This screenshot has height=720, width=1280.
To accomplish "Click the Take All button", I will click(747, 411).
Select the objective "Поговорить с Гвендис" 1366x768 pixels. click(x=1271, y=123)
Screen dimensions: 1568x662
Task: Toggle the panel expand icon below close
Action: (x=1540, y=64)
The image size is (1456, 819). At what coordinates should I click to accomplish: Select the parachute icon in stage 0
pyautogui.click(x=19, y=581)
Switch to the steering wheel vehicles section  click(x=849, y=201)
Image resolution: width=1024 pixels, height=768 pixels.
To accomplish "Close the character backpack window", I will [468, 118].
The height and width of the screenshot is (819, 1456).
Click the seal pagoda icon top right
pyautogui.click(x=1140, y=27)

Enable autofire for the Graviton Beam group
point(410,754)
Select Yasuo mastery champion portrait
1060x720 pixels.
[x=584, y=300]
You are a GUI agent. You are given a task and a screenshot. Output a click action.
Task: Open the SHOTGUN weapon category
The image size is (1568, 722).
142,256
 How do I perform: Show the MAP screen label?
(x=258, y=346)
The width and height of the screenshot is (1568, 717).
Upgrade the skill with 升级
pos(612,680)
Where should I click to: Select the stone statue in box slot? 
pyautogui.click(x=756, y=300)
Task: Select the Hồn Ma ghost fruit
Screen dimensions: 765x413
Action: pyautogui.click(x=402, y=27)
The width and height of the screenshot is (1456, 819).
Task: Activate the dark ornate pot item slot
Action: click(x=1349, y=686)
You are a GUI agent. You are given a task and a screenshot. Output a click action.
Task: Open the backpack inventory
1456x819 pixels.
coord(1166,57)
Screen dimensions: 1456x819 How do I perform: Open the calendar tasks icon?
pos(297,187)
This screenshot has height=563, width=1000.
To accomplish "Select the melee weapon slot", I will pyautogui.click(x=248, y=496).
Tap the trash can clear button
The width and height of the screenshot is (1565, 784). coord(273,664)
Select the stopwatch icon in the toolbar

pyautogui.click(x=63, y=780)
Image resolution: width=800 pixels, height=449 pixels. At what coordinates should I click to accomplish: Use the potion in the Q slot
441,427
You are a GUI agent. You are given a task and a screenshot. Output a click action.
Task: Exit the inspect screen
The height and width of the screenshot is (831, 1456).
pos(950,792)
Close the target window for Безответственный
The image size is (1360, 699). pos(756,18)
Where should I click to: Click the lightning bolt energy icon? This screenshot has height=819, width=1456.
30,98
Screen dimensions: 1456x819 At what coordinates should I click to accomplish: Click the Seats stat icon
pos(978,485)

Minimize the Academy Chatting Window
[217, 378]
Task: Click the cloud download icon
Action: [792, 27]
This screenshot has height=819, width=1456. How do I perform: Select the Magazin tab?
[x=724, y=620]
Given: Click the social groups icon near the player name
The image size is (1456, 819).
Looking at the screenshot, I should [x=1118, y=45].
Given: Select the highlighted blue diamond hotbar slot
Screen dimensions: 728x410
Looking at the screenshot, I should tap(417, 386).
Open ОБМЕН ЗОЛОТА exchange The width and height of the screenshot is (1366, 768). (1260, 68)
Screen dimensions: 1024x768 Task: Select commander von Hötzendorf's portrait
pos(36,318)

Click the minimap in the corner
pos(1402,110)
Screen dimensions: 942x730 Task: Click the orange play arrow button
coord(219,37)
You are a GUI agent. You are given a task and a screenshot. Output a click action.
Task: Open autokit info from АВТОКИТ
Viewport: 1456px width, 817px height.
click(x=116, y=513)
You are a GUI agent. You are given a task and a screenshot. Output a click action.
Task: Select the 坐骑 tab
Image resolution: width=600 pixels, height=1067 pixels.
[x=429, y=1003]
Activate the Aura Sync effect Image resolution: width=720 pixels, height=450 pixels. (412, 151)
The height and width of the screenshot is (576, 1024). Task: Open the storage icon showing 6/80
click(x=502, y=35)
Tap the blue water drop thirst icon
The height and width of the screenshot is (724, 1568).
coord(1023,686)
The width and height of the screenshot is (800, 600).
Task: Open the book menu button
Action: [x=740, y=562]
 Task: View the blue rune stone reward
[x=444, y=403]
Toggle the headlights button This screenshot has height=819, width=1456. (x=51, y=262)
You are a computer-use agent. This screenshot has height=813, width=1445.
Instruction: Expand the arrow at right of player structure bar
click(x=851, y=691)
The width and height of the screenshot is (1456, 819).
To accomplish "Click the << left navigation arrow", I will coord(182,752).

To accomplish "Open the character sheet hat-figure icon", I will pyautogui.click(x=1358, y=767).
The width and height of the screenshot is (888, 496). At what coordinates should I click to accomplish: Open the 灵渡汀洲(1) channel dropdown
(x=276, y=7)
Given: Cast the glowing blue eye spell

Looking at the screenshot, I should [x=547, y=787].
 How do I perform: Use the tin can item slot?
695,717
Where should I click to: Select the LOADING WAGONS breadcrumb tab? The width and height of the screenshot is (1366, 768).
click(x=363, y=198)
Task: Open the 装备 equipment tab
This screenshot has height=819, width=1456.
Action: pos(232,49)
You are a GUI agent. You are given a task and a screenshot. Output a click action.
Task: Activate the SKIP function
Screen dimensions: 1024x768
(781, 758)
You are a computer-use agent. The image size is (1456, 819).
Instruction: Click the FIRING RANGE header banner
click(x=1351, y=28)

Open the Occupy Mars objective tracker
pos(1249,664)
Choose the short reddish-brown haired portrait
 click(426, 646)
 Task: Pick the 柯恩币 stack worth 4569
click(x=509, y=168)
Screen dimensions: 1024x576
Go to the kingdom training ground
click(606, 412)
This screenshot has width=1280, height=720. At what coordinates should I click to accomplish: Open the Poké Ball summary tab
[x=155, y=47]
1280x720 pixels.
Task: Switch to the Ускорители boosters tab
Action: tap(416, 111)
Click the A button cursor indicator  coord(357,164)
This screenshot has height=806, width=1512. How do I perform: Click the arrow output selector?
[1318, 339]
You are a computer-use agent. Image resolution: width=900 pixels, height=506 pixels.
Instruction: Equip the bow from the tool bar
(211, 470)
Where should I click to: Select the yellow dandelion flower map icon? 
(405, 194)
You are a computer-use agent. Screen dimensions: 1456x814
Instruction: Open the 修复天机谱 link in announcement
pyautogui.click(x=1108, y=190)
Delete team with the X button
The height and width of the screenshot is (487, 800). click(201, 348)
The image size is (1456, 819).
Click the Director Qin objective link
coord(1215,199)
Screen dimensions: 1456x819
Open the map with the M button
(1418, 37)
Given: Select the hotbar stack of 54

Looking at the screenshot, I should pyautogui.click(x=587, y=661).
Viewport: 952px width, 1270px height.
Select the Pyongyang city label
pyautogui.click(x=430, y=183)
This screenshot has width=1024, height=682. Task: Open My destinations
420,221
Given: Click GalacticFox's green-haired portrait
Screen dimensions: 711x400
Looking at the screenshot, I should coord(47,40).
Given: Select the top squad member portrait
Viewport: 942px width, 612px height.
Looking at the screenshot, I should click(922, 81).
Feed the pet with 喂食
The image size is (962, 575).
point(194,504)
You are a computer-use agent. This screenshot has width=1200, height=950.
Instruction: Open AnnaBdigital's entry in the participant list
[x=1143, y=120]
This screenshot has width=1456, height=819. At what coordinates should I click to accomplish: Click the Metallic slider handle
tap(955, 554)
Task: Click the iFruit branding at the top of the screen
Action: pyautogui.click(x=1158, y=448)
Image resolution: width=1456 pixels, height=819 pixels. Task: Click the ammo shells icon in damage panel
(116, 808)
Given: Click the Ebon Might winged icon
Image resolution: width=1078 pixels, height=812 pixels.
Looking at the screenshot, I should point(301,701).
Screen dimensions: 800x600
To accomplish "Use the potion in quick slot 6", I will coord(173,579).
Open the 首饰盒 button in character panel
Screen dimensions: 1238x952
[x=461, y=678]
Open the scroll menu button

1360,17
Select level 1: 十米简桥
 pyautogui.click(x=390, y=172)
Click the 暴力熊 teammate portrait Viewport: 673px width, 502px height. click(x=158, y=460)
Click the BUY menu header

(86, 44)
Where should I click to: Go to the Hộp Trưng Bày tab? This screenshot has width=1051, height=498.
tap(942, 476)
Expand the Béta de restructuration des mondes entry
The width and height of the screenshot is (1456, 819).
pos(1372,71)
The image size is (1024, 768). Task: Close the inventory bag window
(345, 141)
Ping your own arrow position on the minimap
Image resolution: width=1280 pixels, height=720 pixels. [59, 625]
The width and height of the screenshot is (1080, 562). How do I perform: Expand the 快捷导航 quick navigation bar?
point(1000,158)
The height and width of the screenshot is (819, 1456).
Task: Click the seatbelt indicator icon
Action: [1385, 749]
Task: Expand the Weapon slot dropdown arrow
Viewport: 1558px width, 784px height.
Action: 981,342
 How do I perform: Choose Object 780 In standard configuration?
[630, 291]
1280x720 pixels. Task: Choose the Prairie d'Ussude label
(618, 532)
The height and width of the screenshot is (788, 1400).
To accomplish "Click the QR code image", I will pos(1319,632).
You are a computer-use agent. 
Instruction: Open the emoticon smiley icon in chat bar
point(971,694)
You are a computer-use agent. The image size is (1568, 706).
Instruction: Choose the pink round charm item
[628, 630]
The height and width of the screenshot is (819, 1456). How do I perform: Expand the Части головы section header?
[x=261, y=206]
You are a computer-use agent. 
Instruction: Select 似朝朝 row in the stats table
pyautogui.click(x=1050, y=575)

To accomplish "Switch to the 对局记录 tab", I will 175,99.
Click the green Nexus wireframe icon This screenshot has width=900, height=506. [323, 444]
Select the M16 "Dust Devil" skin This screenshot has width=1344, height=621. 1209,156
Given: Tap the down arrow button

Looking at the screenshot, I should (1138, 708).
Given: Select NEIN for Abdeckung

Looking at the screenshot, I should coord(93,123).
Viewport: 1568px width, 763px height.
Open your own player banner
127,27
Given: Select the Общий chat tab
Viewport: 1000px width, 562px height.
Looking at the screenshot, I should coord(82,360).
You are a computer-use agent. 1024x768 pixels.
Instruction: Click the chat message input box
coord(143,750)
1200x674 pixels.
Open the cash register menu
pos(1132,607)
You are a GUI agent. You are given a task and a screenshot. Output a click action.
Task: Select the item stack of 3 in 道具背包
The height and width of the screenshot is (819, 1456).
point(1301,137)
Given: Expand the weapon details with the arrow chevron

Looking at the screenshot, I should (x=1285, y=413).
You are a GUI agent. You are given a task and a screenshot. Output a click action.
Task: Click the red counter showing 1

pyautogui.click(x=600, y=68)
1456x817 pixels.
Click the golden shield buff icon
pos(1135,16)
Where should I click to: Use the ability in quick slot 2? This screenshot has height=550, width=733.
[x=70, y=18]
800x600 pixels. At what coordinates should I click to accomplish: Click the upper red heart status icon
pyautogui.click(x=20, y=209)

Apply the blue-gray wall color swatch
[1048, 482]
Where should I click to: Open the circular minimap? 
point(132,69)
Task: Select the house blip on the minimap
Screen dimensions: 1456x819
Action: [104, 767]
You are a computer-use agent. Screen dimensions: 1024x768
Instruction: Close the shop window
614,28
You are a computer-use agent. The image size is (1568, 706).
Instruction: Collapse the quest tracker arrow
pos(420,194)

-*-*-

### YOUR TASK
Count the lines of the records above that contain the string "potion", and give only the number.

### EXERCISE RESPONSE
2